### Problem description
Write what comes next in the essay on WAEC service and selective recognition, starting right after its final sentence.

### Reading passage
● ● ● ● ●
My WAEC Experience Taught Me What Service Really Means
When I worked at WAEC, we spent many nights working far beyond normal office hours to ensure results were released in August. That was not just a target on paper. It was a national responsibility. Parents needed time to prepare for school reopening in September. Students needed clarity. Schools needed planning. The country needed order.
The normal 8 to 4 work schedule could never have achieved it. We had to put in the hours. We had to sacrifice. We had to deliver because that was our contribution to national development.
And we did it without fanfare.
No convoys. No public ceremony. No land allocations. No national headlines.
Just duty.
The Real Issue Is Not Rewarding Footballers, It Is Selective Recognition
Senegal’s rewards have reignited a conversation many people have avoided for too long. The issue is not that footballers are being rewarded.
The issue is that only footballers are being rewarded at that scale, while other sectors are treated as if sacrifice is simply part of the job and should not be celebrated.
If a football trophy deserves cash bonuses and prime land, what about the nurse who works through the night to keep patients alive?
What about the teacher who shapes future leaders with little support?
What about the NAWEC worker restoring power during storms?
What about the immigration officer representing the country at the borders?
What about the police officer maintaining public order with minimal tools?
What about the exam body staff ensuring national results are delivered on time?
● ● ● ● ●
### Data
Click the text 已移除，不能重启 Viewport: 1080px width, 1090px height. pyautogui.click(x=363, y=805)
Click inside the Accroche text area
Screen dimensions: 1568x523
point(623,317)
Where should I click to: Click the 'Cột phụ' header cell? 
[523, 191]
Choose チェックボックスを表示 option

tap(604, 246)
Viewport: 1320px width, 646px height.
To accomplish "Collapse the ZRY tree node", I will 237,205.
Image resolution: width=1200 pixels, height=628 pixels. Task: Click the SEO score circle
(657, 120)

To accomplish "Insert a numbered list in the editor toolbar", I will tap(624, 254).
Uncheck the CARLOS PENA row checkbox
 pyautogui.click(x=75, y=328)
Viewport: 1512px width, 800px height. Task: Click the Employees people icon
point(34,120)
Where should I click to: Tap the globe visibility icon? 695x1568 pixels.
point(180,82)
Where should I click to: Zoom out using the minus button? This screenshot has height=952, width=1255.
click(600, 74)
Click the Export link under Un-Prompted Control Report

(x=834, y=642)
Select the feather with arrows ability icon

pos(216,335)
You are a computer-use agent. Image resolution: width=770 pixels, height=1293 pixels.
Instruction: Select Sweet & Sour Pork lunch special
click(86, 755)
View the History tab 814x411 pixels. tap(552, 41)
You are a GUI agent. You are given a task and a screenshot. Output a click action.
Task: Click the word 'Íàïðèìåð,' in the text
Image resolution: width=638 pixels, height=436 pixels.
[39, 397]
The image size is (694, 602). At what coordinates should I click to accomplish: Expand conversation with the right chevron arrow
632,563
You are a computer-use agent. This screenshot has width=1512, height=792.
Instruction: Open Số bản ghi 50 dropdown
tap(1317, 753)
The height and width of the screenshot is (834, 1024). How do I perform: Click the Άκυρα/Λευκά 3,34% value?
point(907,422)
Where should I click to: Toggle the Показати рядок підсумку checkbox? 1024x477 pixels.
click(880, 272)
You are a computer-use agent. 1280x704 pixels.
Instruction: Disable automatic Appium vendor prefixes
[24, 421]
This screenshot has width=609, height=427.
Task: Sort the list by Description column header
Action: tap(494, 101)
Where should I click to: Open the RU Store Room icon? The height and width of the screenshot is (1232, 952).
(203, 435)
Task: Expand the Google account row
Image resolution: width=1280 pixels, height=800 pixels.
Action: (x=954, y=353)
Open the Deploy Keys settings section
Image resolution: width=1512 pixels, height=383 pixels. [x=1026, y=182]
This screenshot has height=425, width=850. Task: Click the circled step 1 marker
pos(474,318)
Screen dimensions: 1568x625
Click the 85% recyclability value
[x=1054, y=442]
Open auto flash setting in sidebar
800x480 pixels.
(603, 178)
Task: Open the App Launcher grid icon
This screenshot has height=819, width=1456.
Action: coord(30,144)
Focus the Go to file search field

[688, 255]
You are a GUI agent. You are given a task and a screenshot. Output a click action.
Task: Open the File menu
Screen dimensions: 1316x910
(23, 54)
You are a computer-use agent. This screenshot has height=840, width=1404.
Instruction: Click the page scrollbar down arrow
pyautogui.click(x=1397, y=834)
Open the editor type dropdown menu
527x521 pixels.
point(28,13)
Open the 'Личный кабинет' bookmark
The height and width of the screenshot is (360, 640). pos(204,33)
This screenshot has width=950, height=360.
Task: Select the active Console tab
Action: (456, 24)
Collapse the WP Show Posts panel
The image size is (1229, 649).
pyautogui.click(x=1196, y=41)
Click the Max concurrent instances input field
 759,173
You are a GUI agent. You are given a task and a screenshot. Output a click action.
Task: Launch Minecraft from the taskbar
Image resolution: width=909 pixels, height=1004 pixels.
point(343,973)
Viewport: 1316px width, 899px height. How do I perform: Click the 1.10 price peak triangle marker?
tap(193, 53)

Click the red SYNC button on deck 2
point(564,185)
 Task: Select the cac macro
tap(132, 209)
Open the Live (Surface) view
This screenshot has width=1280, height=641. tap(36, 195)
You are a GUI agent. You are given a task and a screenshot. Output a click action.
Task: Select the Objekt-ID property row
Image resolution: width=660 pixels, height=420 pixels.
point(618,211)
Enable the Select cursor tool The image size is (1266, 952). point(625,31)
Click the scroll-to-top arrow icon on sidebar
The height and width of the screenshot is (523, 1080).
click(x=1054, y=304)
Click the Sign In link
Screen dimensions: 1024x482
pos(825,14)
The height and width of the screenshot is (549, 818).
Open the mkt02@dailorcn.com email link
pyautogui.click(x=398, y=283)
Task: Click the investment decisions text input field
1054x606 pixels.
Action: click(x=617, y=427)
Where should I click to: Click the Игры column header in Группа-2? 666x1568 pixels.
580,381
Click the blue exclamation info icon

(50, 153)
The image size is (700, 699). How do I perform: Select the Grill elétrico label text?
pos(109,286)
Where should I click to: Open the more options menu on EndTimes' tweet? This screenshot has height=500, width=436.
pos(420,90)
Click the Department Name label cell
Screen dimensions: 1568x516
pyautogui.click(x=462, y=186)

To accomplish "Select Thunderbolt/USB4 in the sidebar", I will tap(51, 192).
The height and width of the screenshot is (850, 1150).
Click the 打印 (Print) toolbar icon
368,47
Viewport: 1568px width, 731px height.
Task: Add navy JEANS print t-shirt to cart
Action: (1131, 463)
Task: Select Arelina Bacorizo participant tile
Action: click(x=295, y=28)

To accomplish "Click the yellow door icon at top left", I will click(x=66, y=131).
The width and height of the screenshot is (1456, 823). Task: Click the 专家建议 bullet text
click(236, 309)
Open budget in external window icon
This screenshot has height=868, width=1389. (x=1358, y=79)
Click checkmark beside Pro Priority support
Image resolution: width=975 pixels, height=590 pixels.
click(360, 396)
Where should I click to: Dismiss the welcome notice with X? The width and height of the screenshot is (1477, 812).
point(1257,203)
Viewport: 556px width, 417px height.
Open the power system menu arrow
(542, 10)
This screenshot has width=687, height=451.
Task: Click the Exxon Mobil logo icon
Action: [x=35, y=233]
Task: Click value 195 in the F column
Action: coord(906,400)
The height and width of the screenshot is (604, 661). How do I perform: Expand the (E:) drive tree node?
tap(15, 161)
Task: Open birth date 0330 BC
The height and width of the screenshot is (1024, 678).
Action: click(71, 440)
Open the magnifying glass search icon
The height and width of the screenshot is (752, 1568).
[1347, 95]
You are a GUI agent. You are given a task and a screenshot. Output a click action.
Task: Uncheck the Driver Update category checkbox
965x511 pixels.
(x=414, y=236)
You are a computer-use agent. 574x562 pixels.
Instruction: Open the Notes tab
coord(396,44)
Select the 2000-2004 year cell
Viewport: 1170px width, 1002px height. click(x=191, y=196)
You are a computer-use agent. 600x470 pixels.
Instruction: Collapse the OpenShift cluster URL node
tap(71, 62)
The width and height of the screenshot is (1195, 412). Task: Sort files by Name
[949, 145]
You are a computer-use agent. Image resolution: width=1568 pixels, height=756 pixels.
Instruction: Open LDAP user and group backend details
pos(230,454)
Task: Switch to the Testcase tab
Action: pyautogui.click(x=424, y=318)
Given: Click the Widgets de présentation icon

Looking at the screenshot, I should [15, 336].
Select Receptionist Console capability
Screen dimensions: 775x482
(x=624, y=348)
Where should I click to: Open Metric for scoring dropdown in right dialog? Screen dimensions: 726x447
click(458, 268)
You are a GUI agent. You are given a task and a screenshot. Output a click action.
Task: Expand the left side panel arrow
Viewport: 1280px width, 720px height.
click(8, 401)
● ● ● ● ●
### Answer to this exercise
What about the sanitation workers protecting public health quietly every morning?
These people may not lift trophies, but they lift the nation daily.
And The Gambia Has Seen Similar Moments
The Gambia may not have reached the same level of rewards as Senegal, but we have also witnessed moments where sports achievements triggered national recognition and celebrations.
And again, that is not wrong.
What is wrong is the imbalance in how we value national contribution. In many cases, the civil servant who works for 20 or 30 years retires with little more than a handshake, delayed benefits, or a thank-you-for-your-service message that does not match the sacrifice.
Yet we are quick to mobilise national resources when the reward is tied to a public celebration.
That is where the debate becomes legitimate.
What Message Are We Sending Young People?
In a society already battling youth frustration, unemployment, and a strong obsession with fame, we must be careful what we promote.
When the biggest national rewards are given only to those in entertainment and sports, the message becomes clear.
If you want to be valued, do not serve quietly. Be seen.
That mindset is dangerous for national development, and we wonder why “backway” is popular.
Because a country cannot be built by visibility alone. It is built by systems, institutions, disciplines, and people who show up even when nobody is clapping.
A Nation Must Build a Culture of Fair Honour
Imagine if we created a structured national recognition system that celebrates excellence across sectors, not just in sports.
A system where every year the nation honours the most outstanding teacher, the most outstanding nurse, the most outstanding civil servant, the most outstanding security personnel, the most outstanding public utility worker, the most outstanding youth volunteer, and the most outstanding local government worker.
Not just with certificates, but with meaningful rewards. Housing support, scholarships, land access, business grants, or national service bonuses.
Because motivation is not only money. It is dignity.
And dignity is what many public servants feel they are losing.
Let’s Celebrate Football, But Let’s Also Expand the Definition of Hero
Senegal has every right to celebrate its champions. That victory is historic, and the rewards are a political and symbolic statement. We honour those who raise our flag.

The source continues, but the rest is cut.